NEW YORK Bank of America Corp (BAC.N) completed the acquisition of Countrywide Financial Corp on Tuesday, clearing the way for thousands of job cuts as the No. 2 commercial bank seeks to prove it can revive the largest U.S. mortgage lender.
In January, Bank of America agreed to buy the troubled California-based lender, which helped fuel a housing boom that went bust when its risky sub-prime loans to borrowers began to fail, for about $4 billion in stock.
But Bank of America shares have fallen 40 percent since then, and at current prices the deal is worth about $2.5 billion.
Countrywide shareholders received 0.1822 of a Bank of America share for each Countrywide share.
After Countrywide posted a larger-than-expected first-quarter loss of $893.1 million in April, analysts called on Bank of America to drop the deal.
The bank has said it expects the acquisition to yield cost savings and allow it to expand its offerings to its customers.
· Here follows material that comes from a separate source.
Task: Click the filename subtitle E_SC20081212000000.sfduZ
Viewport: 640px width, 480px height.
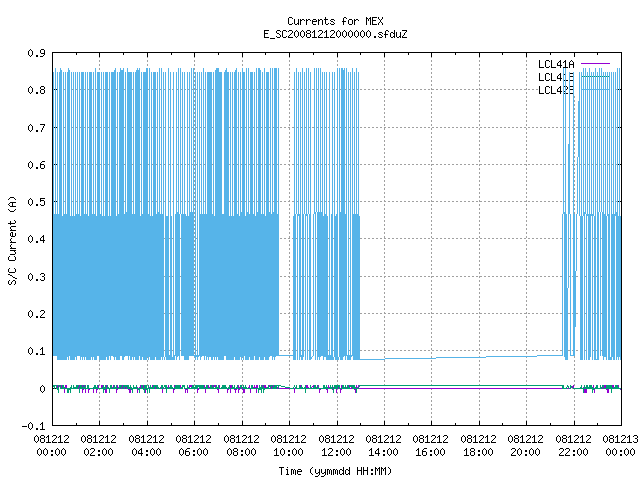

Last week, it said it expects to eliminate about 7,500 jobs over the next two years after completing the takeover.
A Bank of America spokesman said the bank was modifying at least $40 billion in troubled mortgage loans in the next two years to keep 265,000 customers in their homes.
The bank has also said it stopped originating sub-prime mortgages in 2001 and will not re-enter that line of business.